-- Opening Marker --

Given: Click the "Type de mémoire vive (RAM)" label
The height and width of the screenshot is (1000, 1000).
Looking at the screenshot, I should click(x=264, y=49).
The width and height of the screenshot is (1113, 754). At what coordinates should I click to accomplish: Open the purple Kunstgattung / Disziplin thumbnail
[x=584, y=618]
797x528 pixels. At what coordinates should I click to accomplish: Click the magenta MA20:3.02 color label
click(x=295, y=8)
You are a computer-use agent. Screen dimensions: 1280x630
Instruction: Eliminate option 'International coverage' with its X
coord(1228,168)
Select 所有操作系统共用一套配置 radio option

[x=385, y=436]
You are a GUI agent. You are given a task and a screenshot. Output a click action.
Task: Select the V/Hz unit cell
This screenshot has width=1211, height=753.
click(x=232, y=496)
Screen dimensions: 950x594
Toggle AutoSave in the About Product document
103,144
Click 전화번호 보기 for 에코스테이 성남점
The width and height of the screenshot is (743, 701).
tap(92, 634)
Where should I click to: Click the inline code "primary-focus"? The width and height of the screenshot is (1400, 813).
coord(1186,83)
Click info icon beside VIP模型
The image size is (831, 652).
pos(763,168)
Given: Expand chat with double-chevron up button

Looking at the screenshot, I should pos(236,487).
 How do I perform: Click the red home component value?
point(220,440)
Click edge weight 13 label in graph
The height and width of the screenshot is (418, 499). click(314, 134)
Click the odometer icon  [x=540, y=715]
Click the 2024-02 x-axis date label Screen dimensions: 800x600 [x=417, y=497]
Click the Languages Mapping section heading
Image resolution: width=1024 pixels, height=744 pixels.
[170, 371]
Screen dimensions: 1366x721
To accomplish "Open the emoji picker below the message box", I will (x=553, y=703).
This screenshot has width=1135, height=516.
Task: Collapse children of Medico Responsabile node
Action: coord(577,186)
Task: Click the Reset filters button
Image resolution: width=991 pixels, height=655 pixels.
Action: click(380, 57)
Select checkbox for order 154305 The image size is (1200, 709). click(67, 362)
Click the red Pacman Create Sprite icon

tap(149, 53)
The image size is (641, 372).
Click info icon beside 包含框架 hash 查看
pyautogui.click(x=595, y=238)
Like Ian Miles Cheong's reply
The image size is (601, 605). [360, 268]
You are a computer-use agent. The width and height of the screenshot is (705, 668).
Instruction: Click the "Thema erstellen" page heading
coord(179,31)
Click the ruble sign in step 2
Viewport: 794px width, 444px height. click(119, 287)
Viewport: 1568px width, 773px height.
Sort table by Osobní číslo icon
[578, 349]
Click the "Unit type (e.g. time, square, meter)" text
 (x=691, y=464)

-- Closing Marker --

WORK INSTRUCTION. Please print the records above exactly, leaving nothing out.

OUTPUT.
Given: Click the "Type de mémoire vive (RAM)" label
The height and width of the screenshot is (1000, 1000).
Looking at the screenshot, I should click(x=264, y=49).
The width and height of the screenshot is (1113, 754). At what coordinates should I click to accomplish: Open the purple Kunstgattung / Disziplin thumbnail
[x=584, y=618]
797x528 pixels. At what coordinates should I click to accomplish: Click the magenta MA20:3.02 color label
click(x=295, y=8)
You are a computer-use agent. Screen dimensions: 1280x630
Instruction: Eliminate option 'International coverage' with its X
coord(1228,168)
Select 所有操作系统共用一套配置 radio option

[x=385, y=436]
You are a GUI agent. You are given a task and a screenshot. Output a click action.
Task: Select the V/Hz unit cell
This screenshot has width=1211, height=753.
click(x=232, y=496)
Screen dimensions: 950x594
Toggle AutoSave in the About Product document
103,144
Click 전화번호 보기 for 에코스테이 성남점
The width and height of the screenshot is (743, 701).
tap(92, 634)
Where should I click to: Click the inline code "primary-focus"? The width and height of the screenshot is (1400, 813).
coord(1186,83)
Click info icon beside VIP模型
The image size is (831, 652).
pos(763,168)
Given: Expand chat with double-chevron up button

Looking at the screenshot, I should pos(236,487).
 How do I perform: Click the red home component value?
point(220,440)
Click edge weight 13 label in graph
The height and width of the screenshot is (418, 499). click(314, 134)
Click the odometer icon  [x=540, y=715]
Click the 2024-02 x-axis date label Screen dimensions: 800x600 [x=417, y=497]
Click the Languages Mapping section heading
Image resolution: width=1024 pixels, height=744 pixels.
[170, 371]
Screen dimensions: 1366x721
To accomplish "Open the emoji picker below the message box", I will (x=553, y=703).
This screenshot has width=1135, height=516.
Task: Collapse children of Medico Responsabile node
Action: coord(577,186)
Task: Click the Reset filters button
Image resolution: width=991 pixels, height=655 pixels.
Action: click(380, 57)
Select checkbox for order 154305 The image size is (1200, 709). click(67, 362)
Click the red Pacman Create Sprite icon

tap(149, 53)
The image size is (641, 372).
Click info icon beside 包含框架 hash 查看
pyautogui.click(x=595, y=238)
Like Ian Miles Cheong's reply
The image size is (601, 605). [360, 268]
You are a computer-use agent. The width and height of the screenshot is (705, 668).
Instruction: Click the "Thema erstellen" page heading
coord(179,31)
Click the ruble sign in step 2
Viewport: 794px width, 444px height. click(119, 287)
Viewport: 1568px width, 773px height.
Sort table by Osobní číslo icon
[578, 349]
Click the "Unit type (e.g. time, square, meter)" text
 (x=691, y=464)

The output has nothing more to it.